Prime Minister Jacinda Ardern has spoken at Waitangi, announcing the date of the first Matariki public holiday and promising to "walk the bridge" with Māori more.
It is Ardern's fourth visit to Waitangi as Prime Minister, and she used it to announce the first date of the new Matariki public holiday – 24 June 2022.
The announcement was met with warm applause from those at the pōwhiri.
Ardern said it was more than just a public holiday – it was an opportunity for people to learn about history, and Māori tradition.
Ardern said changes such as that and teaching New Zealand history in schools were "foundational change", and would be the ones she was most proud of at the end of her time in her job.
She said when she last came to Waitangi, "there were clouds above us and clouds looming".
She said those clouds had included Ihūmatao, Oranga Tamariki and Ngāpuhi's settlement.
She said the Government had worked hard to try to resolve those issues but there would always be clouds looming.
"I know Māori are exhausted. Every day since signing the Treaty you have stepped and walked over that bridge. And we have not walked that bridge enough."

--------------------------------------------------

In the article on Ardern's Waitangi speech, what date did she announce for the first Matariki public holiday?

Recorded information:
--------------------------------------------------

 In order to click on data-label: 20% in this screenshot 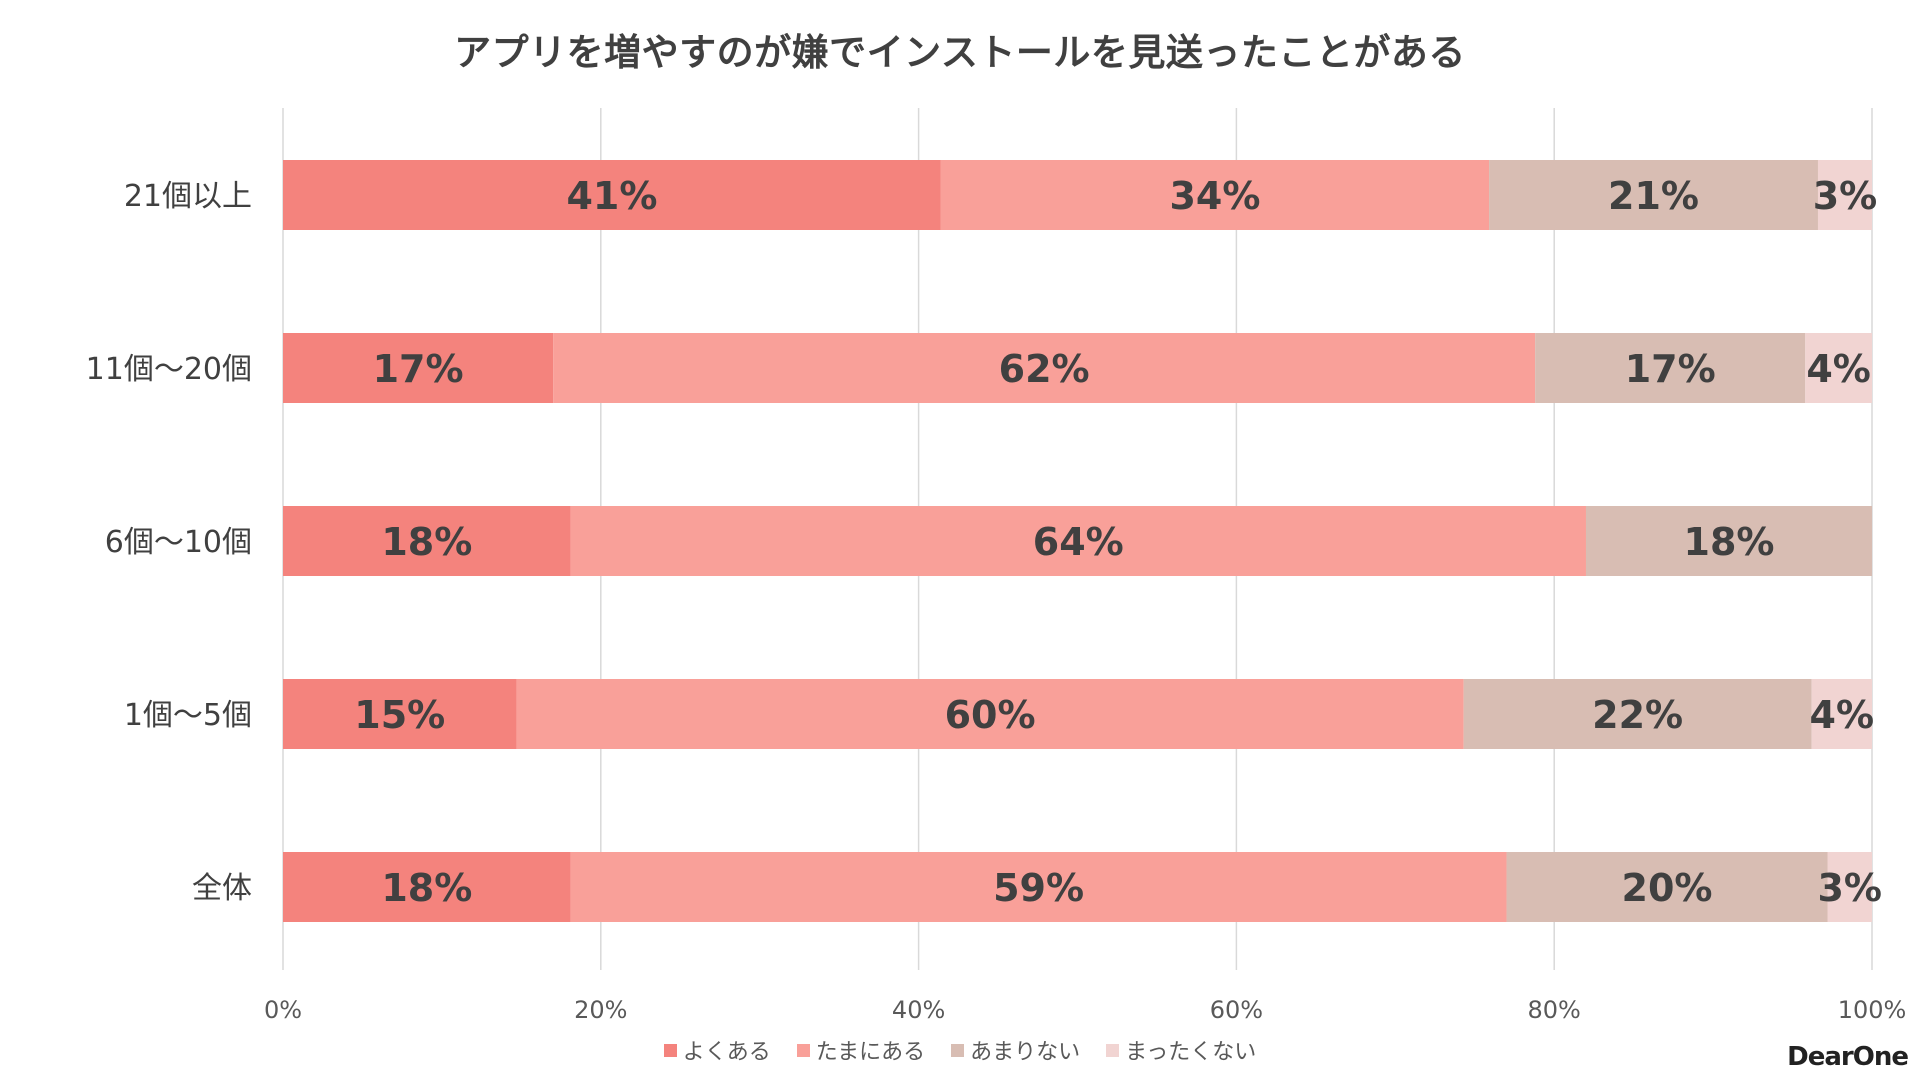, I will do `click(1668, 888)`.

--------------------------------------------------

Your response:
24 June 2022